* Collected data entries
※ ※ ※

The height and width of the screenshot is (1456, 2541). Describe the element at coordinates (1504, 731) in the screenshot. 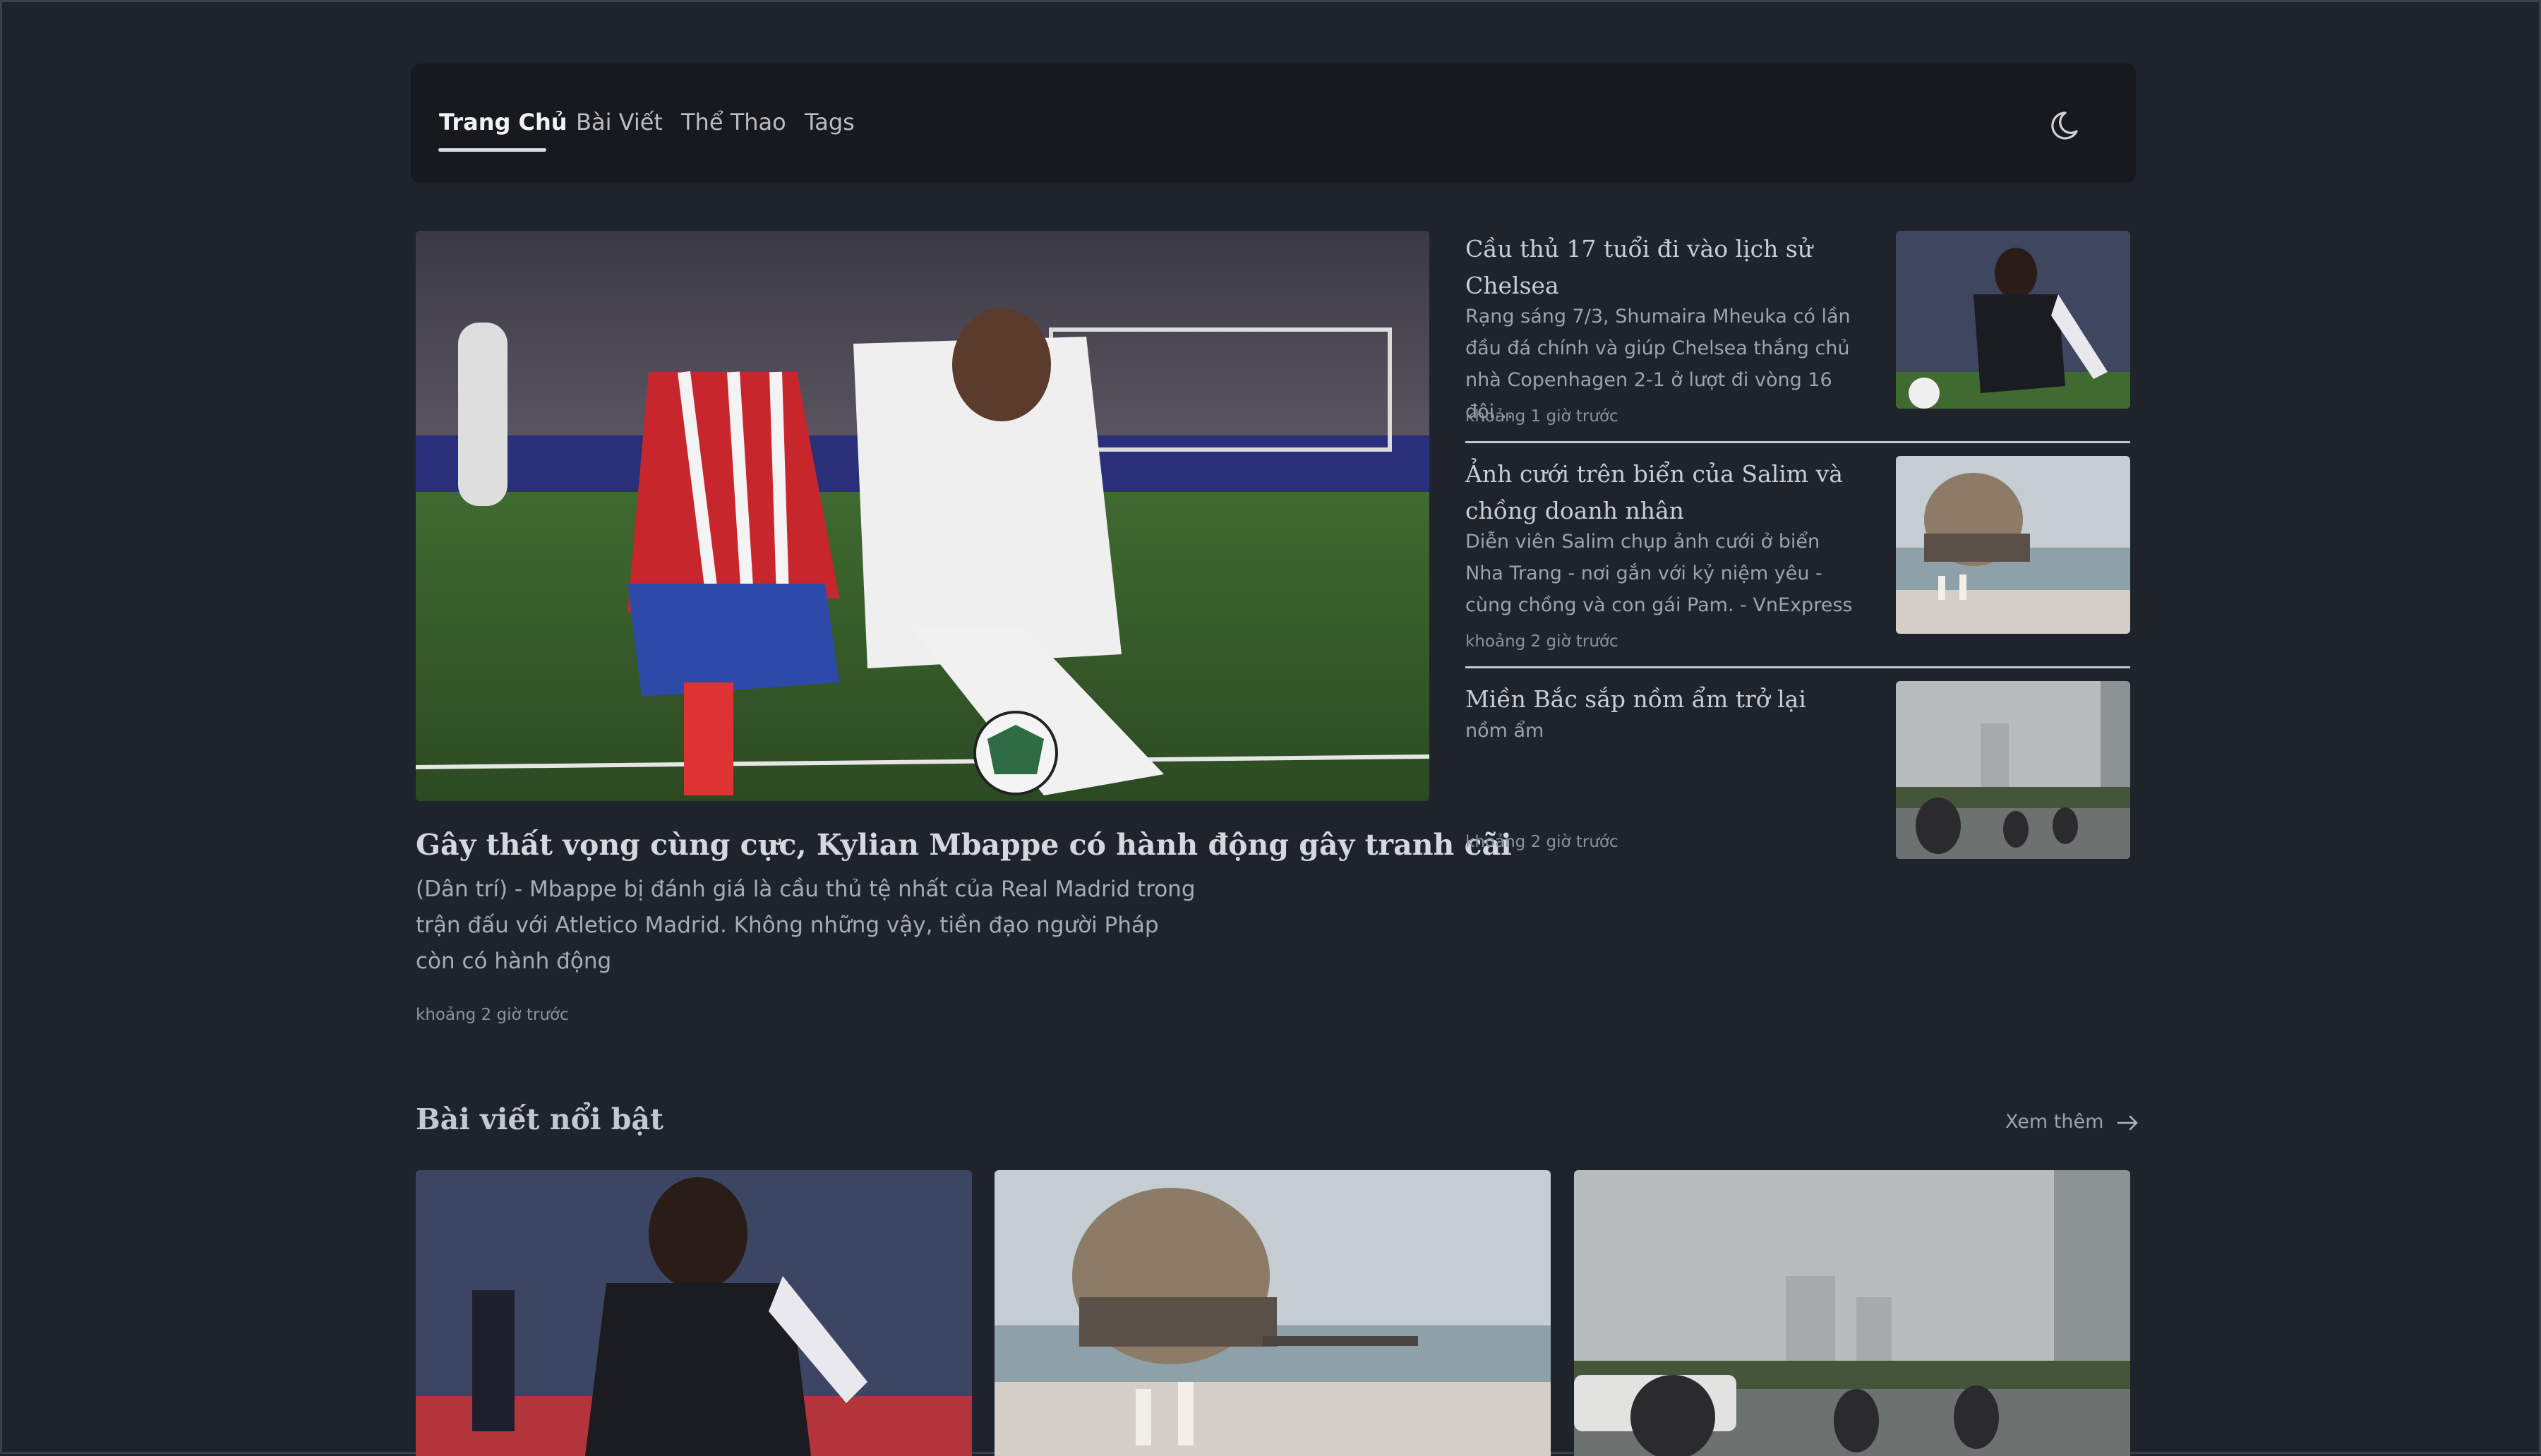

I see `side-article-description: nồm ẩm` at that location.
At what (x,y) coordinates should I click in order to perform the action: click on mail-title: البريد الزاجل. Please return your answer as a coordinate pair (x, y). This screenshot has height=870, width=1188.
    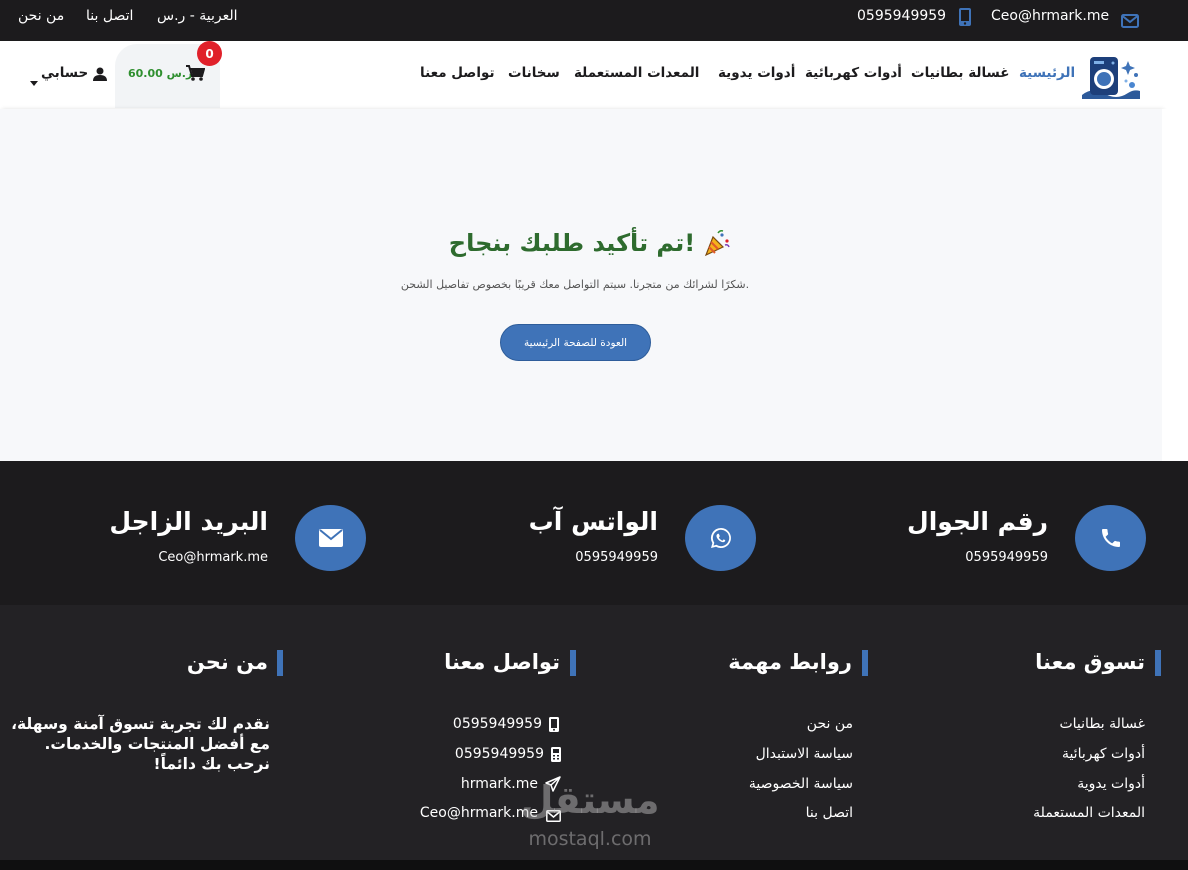
    Looking at the image, I should click on (188, 522).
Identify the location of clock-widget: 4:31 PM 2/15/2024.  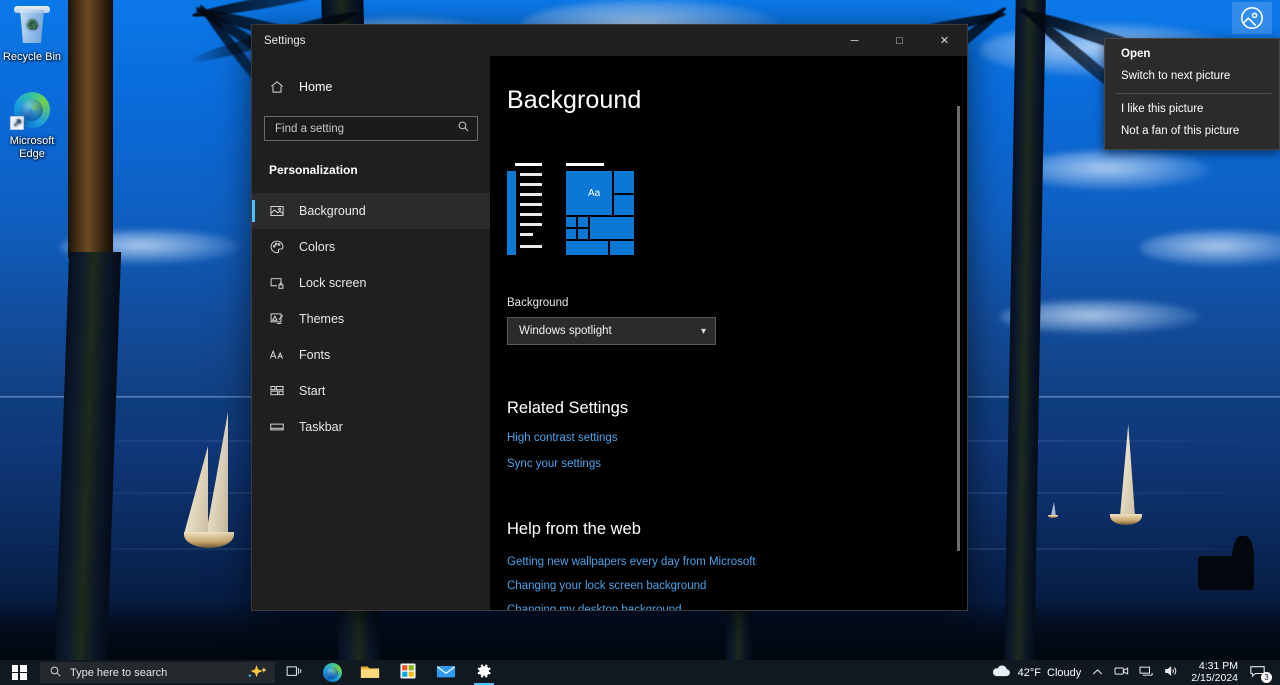
(1214, 672).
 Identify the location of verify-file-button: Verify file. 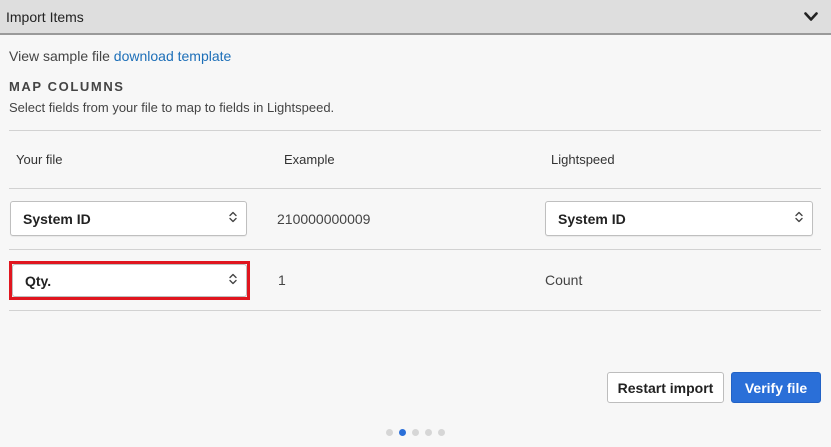
(776, 388).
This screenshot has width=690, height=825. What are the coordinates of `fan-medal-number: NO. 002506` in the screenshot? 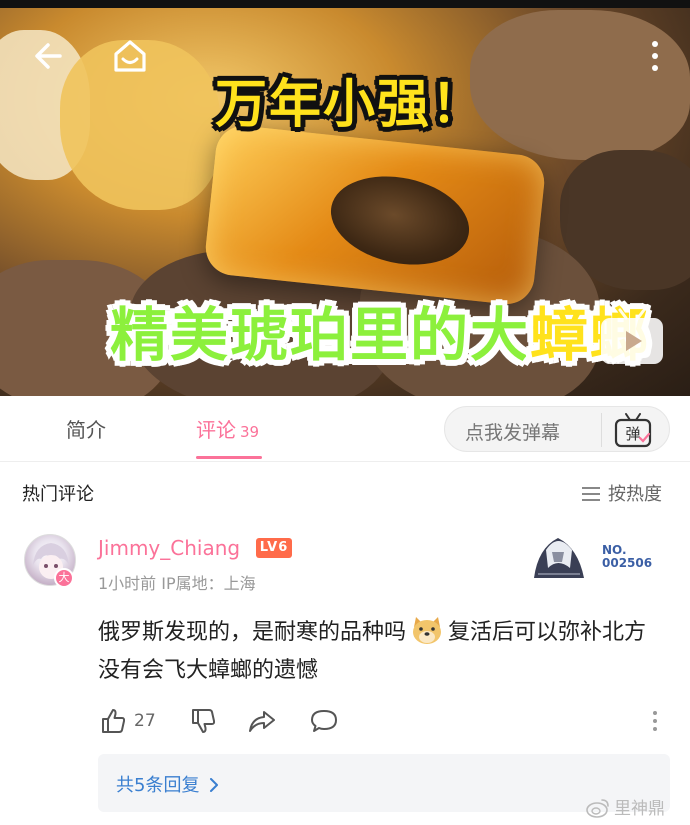 It's located at (627, 557).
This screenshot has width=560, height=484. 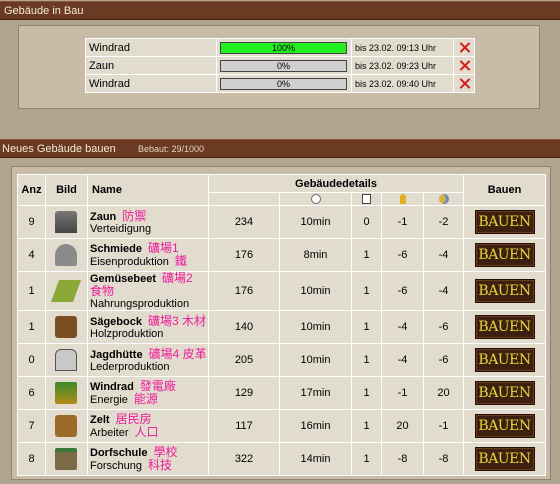 I want to click on detail-cost: 205, so click(x=244, y=360).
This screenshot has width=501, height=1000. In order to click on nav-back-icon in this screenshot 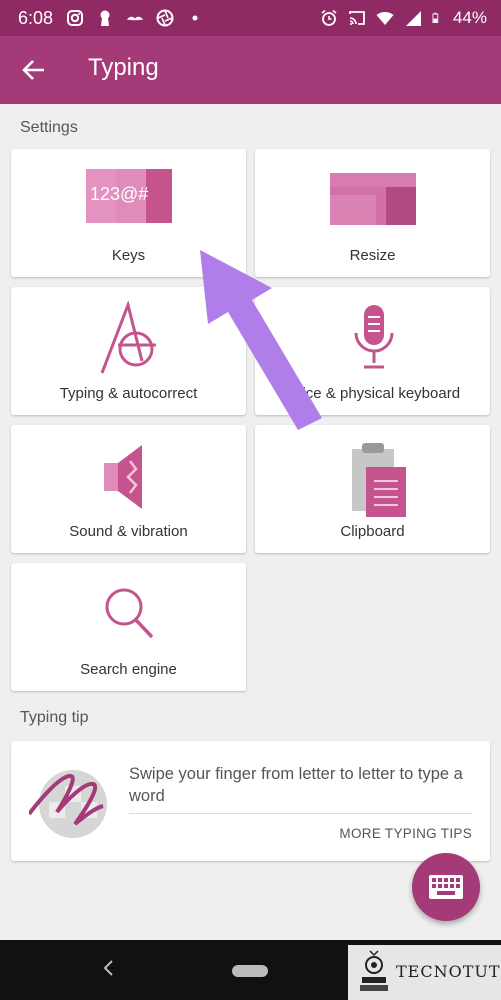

※ ※ ※

* Task requirements
Reproduce verbatim the lines of the listing starting at its first line and ending at the line containing "Looking at the", both included. Omit the pictures from your output.

* Answer section
The height and width of the screenshot is (1456, 2541). Describe the element at coordinates (1504, 731) in the screenshot. 

I see `side-article-description: nồm ẩm` at that location.
At what (x,y) coordinates should I click in order to perform the action: click on mail-title: البريد الزاجل. Please return your answer as a coordinate pair (x, y). This screenshot has height=870, width=1188.
    Looking at the image, I should click on (188, 522).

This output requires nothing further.